Another saga in the Wild West tales of Kitty Ann’s journey as “Miss Big Sky Country” occurred in Chicago, Illinois. There was a great plan brewing to drum up additional publicity along the route of the Centennial Train. When Montana cowboy Corkey Morehead, Miss Quigley and Montana’s famous cartoonist, Stan Lynde, walked into the newsroom of the Chicago Tribune, an area about the size of a grand ballroom, they found all the news people with their heads down busily typing. Miss Quigley proceeded to blow off her 32-20 Bisley Colt and immediately all the employees hit the floor.
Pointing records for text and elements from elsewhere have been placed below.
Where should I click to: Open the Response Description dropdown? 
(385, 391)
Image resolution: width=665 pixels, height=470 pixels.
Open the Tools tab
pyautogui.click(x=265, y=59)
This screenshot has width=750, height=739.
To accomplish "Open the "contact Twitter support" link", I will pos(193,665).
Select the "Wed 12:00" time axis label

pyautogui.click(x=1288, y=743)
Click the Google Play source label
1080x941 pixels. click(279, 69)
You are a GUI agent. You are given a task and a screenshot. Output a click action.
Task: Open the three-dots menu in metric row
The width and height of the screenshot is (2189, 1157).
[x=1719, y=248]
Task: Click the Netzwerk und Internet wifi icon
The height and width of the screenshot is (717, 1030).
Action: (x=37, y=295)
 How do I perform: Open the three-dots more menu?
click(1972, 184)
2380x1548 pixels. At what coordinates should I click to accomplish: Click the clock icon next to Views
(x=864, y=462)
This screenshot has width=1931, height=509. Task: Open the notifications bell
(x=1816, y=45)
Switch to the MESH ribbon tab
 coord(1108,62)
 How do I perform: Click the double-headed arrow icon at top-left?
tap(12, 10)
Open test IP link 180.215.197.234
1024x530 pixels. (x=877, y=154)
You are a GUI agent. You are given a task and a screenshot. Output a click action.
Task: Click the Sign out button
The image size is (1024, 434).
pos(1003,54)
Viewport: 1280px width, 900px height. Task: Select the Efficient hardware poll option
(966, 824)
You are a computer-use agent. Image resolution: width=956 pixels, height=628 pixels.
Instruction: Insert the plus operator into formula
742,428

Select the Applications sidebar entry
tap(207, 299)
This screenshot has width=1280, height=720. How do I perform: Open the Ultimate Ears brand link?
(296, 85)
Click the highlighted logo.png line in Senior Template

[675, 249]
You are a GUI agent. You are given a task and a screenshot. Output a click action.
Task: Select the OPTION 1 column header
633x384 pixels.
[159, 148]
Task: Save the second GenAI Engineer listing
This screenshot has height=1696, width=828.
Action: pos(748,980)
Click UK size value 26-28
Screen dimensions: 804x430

Needless to say, there was great coverage in the Tribune the next day.

From 1965 through 1966 Kitty Ann was employed by KCAP Radio in Helena, Montana writing 60-second commercials, recording advertising, running the sound system, and spot weather reports She later worked for Riley Johnson, Director of the Public Information Department with the State of Montana.

In 1967 Kitty Ann was offered the opportunity to work for the Calgary Exhibition and Stampede in Calgary, Alberta, Canada. She was elected as the Associate Director of the Calgary Stampede, served on the Rodeo Committee, and the Public Information Committee. Kitty Ann was the Stampede’s official entertainer for thirteen years. During her tenure she was the City of Calgary’s Media Liaison and hosted a radio show “This is Your City”.

Kitty Ann met Aavo Taaler from Telkwa, British Columbia, who worked for the British Columbia Power and Hydro Company. They were married on August 24, 1979, in The Chapel at Frontier Town. In 1981 their daughter, Taegan, was born in Smithers, British Columbia joining Aavo’s two girls Amy and Sarah.

Kitty Ann moved home to Montana in 1981 with her family and she and Aavo leased “Frontier Town” from Sue Quigley. They managed the enterprise successfully for eight years, before they moved to Nebraska where Aavo was the General Manager for the Wheatbelt Public Power Company. They returned to Montana in 2008, locating in Helena and are now retired.

In a recent interview Kitty Ann stated, “I love Montana and its history. The mainframe of my life has been spent extolling and promoting “Frontier Town” as well as the great state of Montana.” Kitty Ann is following in her father’s notable footsteps with her artistic talent in creating works in oils and watercolors.

The descriptive words of singer, dancer, entertainer, performer, comedian, artist, and whistler – do not begin to describe the infectious personality that Kitty Ann possesses. To experience that Irish sparkle in her eyes, her hearty laughter and her amazing opera quality voice are a joy to behold. She is indeed a Montana personality.